You are wrong. The price of luxuries and everything is different around the world. Plus purchase power diffrnce
> An optimization coming from an engineer in Taiwan saves you the same money as if it comes from an engineer in SF but the SF engineer gets 8x the reward for doing the work.
An underappreciated difference is that it's hard to schedule meetings between people in SF and Taiwan, because of time zones.
I’ve been working in FAANG for some years in a senior position. Never had to track or speak to things like this lol.
I know some of them do this, but ours doesn't. There is a once yearly self-review, and as far as I can tell it has literally no impact on your actual performance review and compensation, which are basically entirely up to your manager's observations of you.
So it is important to keep your manager informally up to date on what you're doing, at least during the weeks they're thinking about performance.
No I don’t.
If you look at many of his recent blog entries, it is clear he has felt the need to quantify his impact to prove he isn’t less effective as a remote employee in Australia working for a company in the US.
I'm surprised someone with his reputation would need to do this.
Intel's management did not appreciate (as likely did not understand) tech skills/talent lately, which likely contributed to them squandering their lead.
Use gcalcli to search for meetings with customer invited. That's it! Also, for an engineer that isn't in sales, 110 customer meetings is A LOT.
... is it? I had 14 meetings with externals this week only lol
A lot of people consider score keeping like this to be more important than the job itself.
I can't even say that they are wrong.
Of course, always take notes, they will help when doing escalations, or justify oneself in review meetings.
I mean maybe. We often have weekly customer meetings. One of my programs has 2 customers, we meet with both weekly. So do I put idk 200+ customer meetings? That seems like a weird metric because it's like "compiled code 400 times." I've seen resumes that have the same vibe. We did not hire them. Sometimes it's very telling what people think are accomplishments.
Isn't that show-off? I mean you have achieved is good but feels like bragging about it ! Just a thought
While I have a personal career document and have had one for years where I have all of my major accomplishments in STAR format. This seems a bit much.
When I was at BigTech, there was an internal system where you recorded your major accomplishments and the impact they had.
But I would never write it up on a public blog post like this. I am assuming the author of the post must be someone well known in the industry for it to make it to the front page of Hacker News. If his intent was to promote himself so he could get another job, I’m sure that he has a network where a few messages would lead him to one.
Even in my little niche of the world where in the grand scheme of things I’m a nobody, I was able to lean on my network at 50 after being Amazoned in 2023 and have three offers that were at least a lateral move within two weeks.
I had one fall into my lap last year too that I accepted based on my network.

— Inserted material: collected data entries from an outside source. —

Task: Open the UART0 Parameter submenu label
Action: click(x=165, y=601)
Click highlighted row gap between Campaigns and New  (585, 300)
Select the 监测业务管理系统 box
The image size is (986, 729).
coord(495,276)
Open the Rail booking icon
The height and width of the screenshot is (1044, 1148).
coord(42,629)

Parse your calendar export (.ics) file and count events of a certain name and voila?
All startups in due course turn into Byzantine labyrinths of bureaucracy. Only the record keepers survive.
"Count your meetings"
Wouldn't hurt to try!
The fact that they were busy keeping count during those 110 occasions and for every other activity clearly tells that they nothing better to do. You have to be loud about such numbers when you have very little meaningful work to show for.